── Task material ──
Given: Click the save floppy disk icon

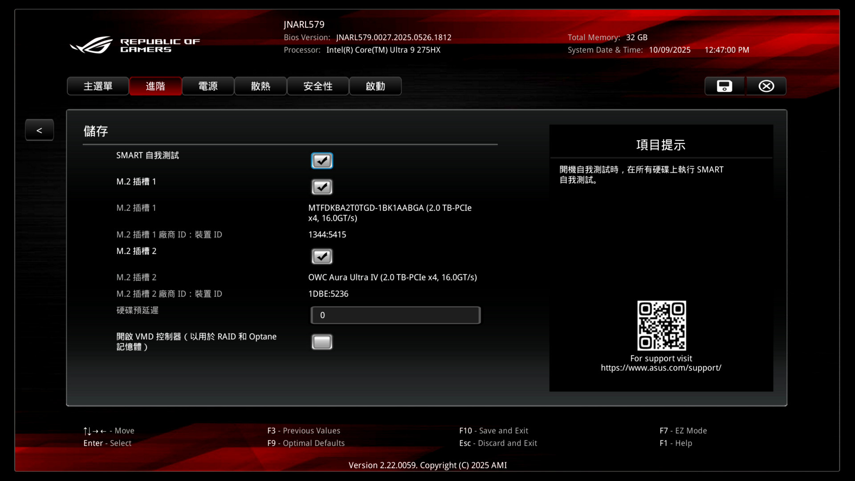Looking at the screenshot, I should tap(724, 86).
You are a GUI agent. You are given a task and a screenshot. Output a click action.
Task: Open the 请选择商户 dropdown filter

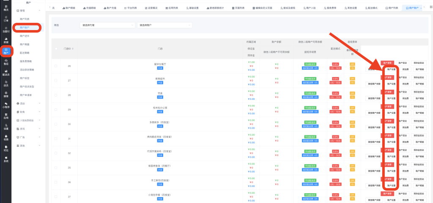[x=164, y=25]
───
── Task material ──
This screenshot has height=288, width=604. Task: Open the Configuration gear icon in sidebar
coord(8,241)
───
── Task material ──
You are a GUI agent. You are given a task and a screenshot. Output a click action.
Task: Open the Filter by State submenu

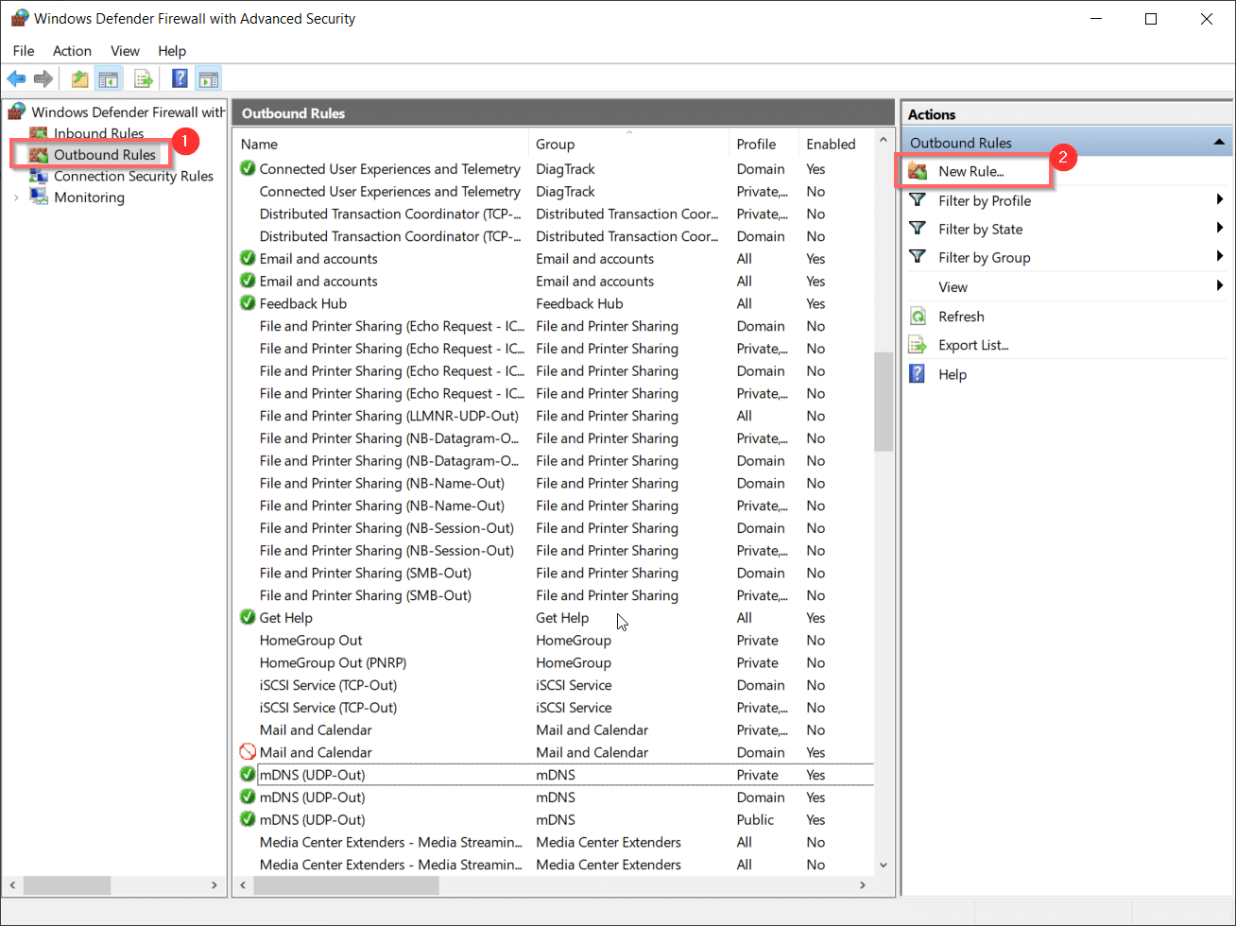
───
**Set task**: Output as a JSON list of strings, one string per line with blank lines omitted, the items from the line containing "This screenshot has" up to and including the line containing "coord(8,241)".

**Solution for this problem**:
[
  "This screenshot has height=288, width=604. Task: Open the Configuration gear icon in sidebar",
  "coord(8,241)"
]